HOXA13 Is essential for placental vascular patterning and labyrinth endothelial specification

Abstract

In eutherian mammals, embryonic growth and survival is dependent on the formation of the placenta, an organ that facilitates the efficient exchange of oxygen, nutrients, and metabolic waste between the maternal and fetal blood supplies. Key to the placenta's function is the formation of its vascular labyrinth, a series of finely branched vessels whose molecular ontogeny remains largely undefined. In this report, we demonstrate that HOXA13 plays an essential role in labyrinth vessel formation. In the absence of HOXA13 function, placental endothelial cell morphology is altered, causing a loss in vessel wall integrity, edema of the embryonic blood vessels, and mid-gestational lethality. Microarray analysis of wild-type and mutant placentas revealed significant changes in endothelial gene expression profiles. Notably, pro-vascular genes, including Tie2 and Foxf1, exhibited reduced expression in the mutant endothelia, which also exhibited elevated expression of genes normally expressed in lymphatic or sinusoidal endothelia. ChIP analysis of HOXA13-DNA complexes in the placenta confirmed that HOXA13 binds the Tie2 and Foxf1 promoters in vivo. In vitro, HOXA13 binds sequences present in the Tie2 and Foxf1 promoters with high affinity (K(d) = 27-42 nM) and HOXA13 can use these bound promoter regions to direct gene expression. Taken together, these findings demonstrate that HOXA13 directly regulates Tie2 and Foxf1 in the placental labyrinth endothelia, providing a functional explanation for the mid-gestational lethality exhibited by Hoxa13 mutant embryos as well as a novel transcriptional program necessary for the specification of the labyrinth vascular endothelia.

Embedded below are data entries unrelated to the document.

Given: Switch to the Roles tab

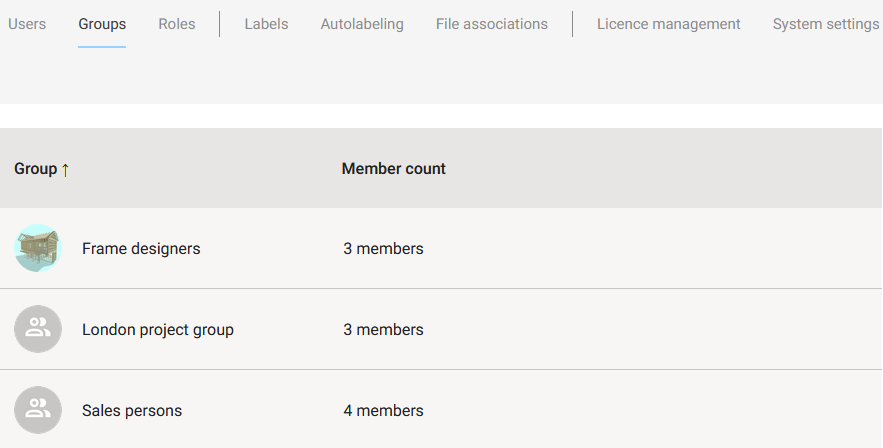Looking at the screenshot, I should coord(177,24).
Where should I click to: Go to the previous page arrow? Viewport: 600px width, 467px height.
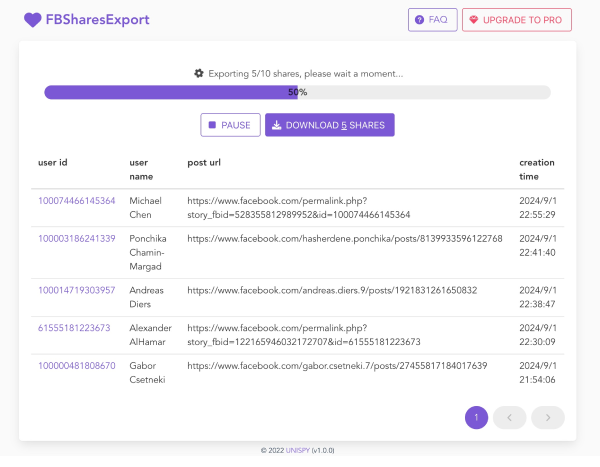[510, 417]
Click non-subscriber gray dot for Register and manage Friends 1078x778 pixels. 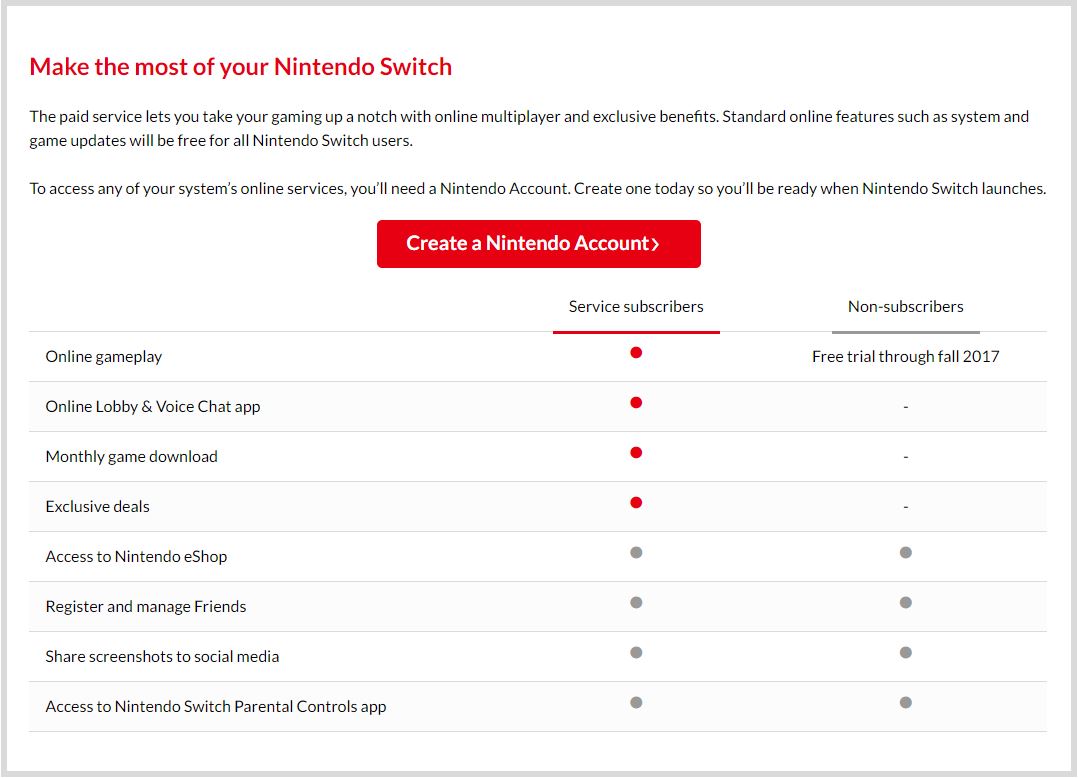pos(905,603)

Figure 1. Early expression of Hoxa13 in the allantois and its derivatives.

(A, B) HOXA13 is expressed in the umbilical arteries which partially stenose (white arrow) in Hoxa13 homozygous mutants. (C) Fluorescent and bright field image of an E7.75 embryo expressing HOXA13-GFP. AL = allantois, CC = cardiac crescent. (D) HOXA13-GFP is expressed throughout the allantois at E8.5. Red signal = detection of the HOXA13-GFP fusion protein using a GFP antibody (denoted as α-GFP). Green signal indicates detection of the endogenous HOXA13-GFP fusion protein. Yellow signal (Merged) indicates the co-localization of the detected HOXA13-GFP protein and the α-GFP immuno-positive cells, confirming the detected green fluorescence to be derived from the mutant HOXA13-GFP fusion protein throughout the allantois. AL = allantois; EM = embryo proper. (E, F) Cryosection of an E9.5 placenta. Green signal indicates detection of the HOXA13-GFP fusion protein in the developing labyrinth region; red signal indicates detection of the HOXA13-GFP fusion protein using a GFP antibody (denoted as α-GFP). Note the absence of HOXA13-GFP expression in the chorionic ectoderm (CE). Arrows denote sites of microvessel genesis. Dashed line represents chorionic plate. AS = allantoic stalk. (G) Sagittal section of an E9.5 embryo and developing placenta. Note that HOXA13-GFP expression is maintained in the allantoic stalk as it contributes to the developing allantoic vessels (arrows) as well as the developing chorionic plate vessels (asterisks). Dashed line denotes the developing chorionic plate. CE = chorionic ectoderm, EM = embryo proper, AS = allantoic stalk. (H) At E10.5, HOXA13 expression is maintained in the developing labyrinth (LAB), whereas little or no expression is detected in the chorionic ectoderm (CE). Bars are 25 µm.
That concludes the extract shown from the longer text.